─── SECCIÓN DEL DOCUMENTO

En este punto, el Concilio había alentado el avance hacia formas más colegiadas, pero sin cambiar la estructura monárquica de la Iglesia romana. Se impulsó, claro está, una mirada más horizontal hacia la comunidad de fieles y se hizo frecuente el uso de la noción de «Pueblo de Dios» que tenía un espíritu democratizador. Pero, en concreto, estas orientaciones no implicaban en términos jurídicos y normativos una nueva eclesiología, sino, cuanto mucho, la voluntad de avanzar hacia el desarrollo de formas colegiadas y horizontales en el futuro. De modo que, en los hechos, los obispos siguieron siendo monarcas en sus respectivas diócesis, subordinados solamente a la figura del Papa.

──────
─── INFORMACIÓN REGISTRADA

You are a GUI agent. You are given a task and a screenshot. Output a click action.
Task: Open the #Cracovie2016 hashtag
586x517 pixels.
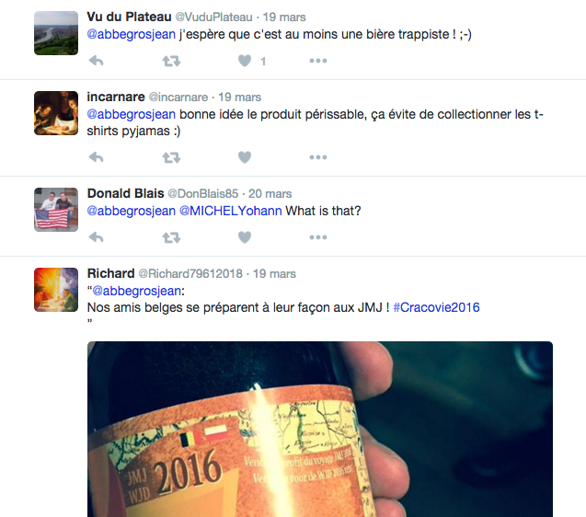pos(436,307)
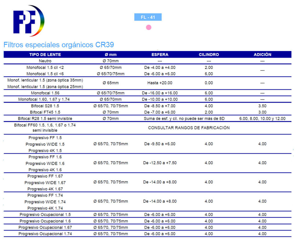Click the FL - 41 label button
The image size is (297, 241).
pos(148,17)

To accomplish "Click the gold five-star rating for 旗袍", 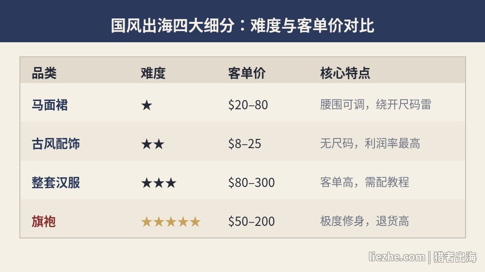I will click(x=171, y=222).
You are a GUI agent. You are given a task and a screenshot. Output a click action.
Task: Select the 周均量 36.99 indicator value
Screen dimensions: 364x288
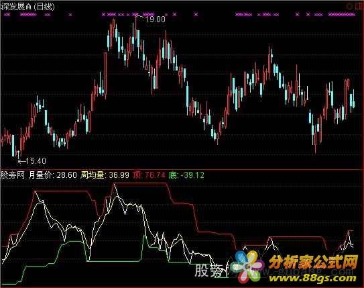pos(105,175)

──────

### QUÉ HARÁS
1 – Cambia en el fragmento sobre el Concilio el pasaje que comienza en «En este punto, el» y termina en «figura del Papa.»: escríbelo de nuevo poniendo «prelados» en lugar de «obispos».
2 – Responde estas preguntas sobre el fragmento sobre el Concilio:
(a) ¿Qué estructura de la Iglesia romana no cambió el Concilio?
(b) ¿Qué noción se hizo frecuente y qué espíritu tenía?
(c) ¿A qué figura quedaron subordinados los obispos en sus diócesis?

### RESPUESTAS COMPLETAS
1 –
En este punto, el Concilio había alentado el avance hacia formas más colegiadas, pero sin cambiar la estructura monárquica de la Iglesia romana. Se impulsó, claro está, una mirada más horizontal hacia la comunidad de fieles y se hizo frecuente el uso de la noción de «Pueblo de Dios» que tenía un espíritu democratizador. Pero, en concreto, estas orientaciones no implicaban en términos jurídicos y normativos una nueva eclesiología, sino, cuanto mucho, la voluntad de avanzar hacia el desarrollo de formas colegiadas y horizontales en el futuro. De modo que, en los hechos, los prelados siguieron siendo monarcas en sus respectivas diócesis, subordinados solamente a la figura del Papa.

2 –
(a) La estructura monárquica de la Iglesia romana.
(b) La noción de «Pueblo de Dios», que tenía un espíritu democratizador.
(c) A la figura del Papa.